◆ Fragmento del texto:

____________

Aparte del hecho de que en toda la historia de Cataluña nunca han salido multitudes a la calle para manifestarse en contra de la democracia, cuya defensa es un elemento constitutivo de nuestra identidad, resulta profundamente condenable el menosprecio de quien piensa que las normas que han de dirigir nuestras sociedades deben fijarlas una élite de juristas que se atribuyen el derecho a decidir por todos, basándose no tanto en lo que dice la letra de la Constitución, sino en la interpretación que ellos han ido estableciendo.
–Josep Fontana

Los diversos relatos que se han construido desde fuera y dentro de Cataluña sobre el llamado proceso soberanista son tan disímiles que evidencian una peligrosa y ya inevitable ausencia de acción comunicativa entre el Estado español y el Gobierno de Cataluña. Esta diferencia también se evidencia en los relatos que amplios sectores de la ciudadanía han adoptado y desarrollado para entender el fenómeno. En ambos casos se muestra desnuda una agónica desconexión en múltiples niveles que se alimenta de prejuicios históricos y de categorías superfluas para intentar negar la complejidad de un proceso social y político que rebasa la madurez democrática actual del Estado. Es en el marco de esta falta de comunicación racional que la administración del Gobierno de España, particularmente dirigida por el Partido Popular, ha decidido desde hace bastante tiempo utilizar exclusivamente la norma legal del Estado de derecho para excusar su incompetencia y falta de voluntad a la hora de hacer política. Es decir, ha instrumentalizado la ley para impedir que exista el más mínimo diálogo sobre un aspecto tan eminentemente político como lo es la relación entre el Estado español y Cataluña.

____________

◆ Datos mostrados:
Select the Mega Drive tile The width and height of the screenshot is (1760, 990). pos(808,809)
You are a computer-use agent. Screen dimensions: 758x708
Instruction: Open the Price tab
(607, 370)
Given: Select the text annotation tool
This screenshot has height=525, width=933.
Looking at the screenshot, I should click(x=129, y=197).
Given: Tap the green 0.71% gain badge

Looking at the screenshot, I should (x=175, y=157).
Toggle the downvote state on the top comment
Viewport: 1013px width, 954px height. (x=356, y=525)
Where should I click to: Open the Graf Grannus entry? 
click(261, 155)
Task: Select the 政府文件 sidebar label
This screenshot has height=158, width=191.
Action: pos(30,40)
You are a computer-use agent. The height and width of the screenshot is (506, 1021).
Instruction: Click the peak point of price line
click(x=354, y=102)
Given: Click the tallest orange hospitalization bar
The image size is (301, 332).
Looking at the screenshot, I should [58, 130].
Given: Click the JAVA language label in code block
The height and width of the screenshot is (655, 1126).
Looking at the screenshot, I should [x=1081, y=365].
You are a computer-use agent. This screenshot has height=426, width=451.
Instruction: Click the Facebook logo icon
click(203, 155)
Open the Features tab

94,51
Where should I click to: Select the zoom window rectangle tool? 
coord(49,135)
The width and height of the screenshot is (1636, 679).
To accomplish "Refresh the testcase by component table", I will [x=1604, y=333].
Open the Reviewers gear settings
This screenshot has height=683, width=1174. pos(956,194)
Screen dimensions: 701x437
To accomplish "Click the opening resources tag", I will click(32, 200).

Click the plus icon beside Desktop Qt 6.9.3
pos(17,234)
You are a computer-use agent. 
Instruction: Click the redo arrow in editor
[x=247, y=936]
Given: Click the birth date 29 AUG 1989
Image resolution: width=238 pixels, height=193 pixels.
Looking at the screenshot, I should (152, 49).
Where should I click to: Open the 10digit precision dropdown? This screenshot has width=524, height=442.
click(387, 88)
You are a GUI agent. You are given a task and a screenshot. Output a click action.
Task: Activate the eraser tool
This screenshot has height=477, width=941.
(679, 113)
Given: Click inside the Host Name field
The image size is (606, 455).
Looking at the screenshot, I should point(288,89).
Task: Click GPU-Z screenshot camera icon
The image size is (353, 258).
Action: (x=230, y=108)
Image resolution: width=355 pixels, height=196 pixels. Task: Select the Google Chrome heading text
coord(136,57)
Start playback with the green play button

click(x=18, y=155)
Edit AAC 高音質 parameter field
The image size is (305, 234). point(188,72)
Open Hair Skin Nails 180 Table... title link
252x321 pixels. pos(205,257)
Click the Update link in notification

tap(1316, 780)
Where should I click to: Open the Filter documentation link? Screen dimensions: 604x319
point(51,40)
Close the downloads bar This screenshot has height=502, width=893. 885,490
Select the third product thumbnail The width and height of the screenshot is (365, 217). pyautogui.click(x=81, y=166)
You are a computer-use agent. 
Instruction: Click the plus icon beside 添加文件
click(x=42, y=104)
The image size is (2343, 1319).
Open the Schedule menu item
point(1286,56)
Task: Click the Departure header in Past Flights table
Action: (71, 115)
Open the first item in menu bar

____________

◆ Completa lo siguiente:
A: Transcribe sin cambios los registros, todo desde la línea que contiene "Where should I click to: Open the 10digit" hasta la línea que contiene "coord(136,57)", ambas incluidas.
B: Por favor, continúa el texto sobre el proceso soberanista catalán a partir de su última frase.

◆ Respuestas por tarea:
A:
Where should I click to: Open the 10digit precision dropdown? This screenshot has width=524, height=442.
click(387, 88)
You are a GUI agent. You are given a task and a screenshot. Output a click action.
Task: Activate the eraser tool
This screenshot has height=477, width=941.
(679, 113)
Given: Click inside the Host Name field
The image size is (606, 455).
Looking at the screenshot, I should point(288,89).
Task: Click GPU-Z screenshot camera icon
The image size is (353, 258).
Action: (x=230, y=108)
Image resolution: width=355 pixels, height=196 pixels. Task: Select the Google Chrome heading text
coord(136,57)

B:
Esta utilización pervertida de la norma legal contra el proceso soberanista, que es en realidad un intento de proceso constituyente del que surgirá, según lo planteado, un Estado soberano catalán, ha tenido el resultado de escudar más la sinrazón del inmovilismo absoluto de la administración del Partido Popular, y de incrementar el grado de deslegitimación que un notable sector del pueblo catalán le ha atribuido a esta legalidad institucionalmente reaccionaria. Ya son aproximadamente cinco años de proceso soberanista que se han caracterizado por la utilización ordinaria de recursos legales para impedir cualquier tipo de acción política relativa a culminar el proceso constituyente de autodeterminación catalana. Recursos legales que son secuela de aquel presentado también por el Partido Popular para que se declararan inconstitucionales 187 artículos del Estatuto de Autonomía de Cataluña de 2006, el cual fue debidamente aprobado por las Cortes Generales del Estado y refrendado mayoritariamente por la ciudadanía de Cataluña el 18 de junio de 2006. Fruto de ello fue la declaración de catorce (14) de esos artículos inconstitucionales por parte del Tribunal Constitucional, lo que provocó un aluvión de manifestaciones críticas por parte de la ciudadanía y de varios partidos políticos.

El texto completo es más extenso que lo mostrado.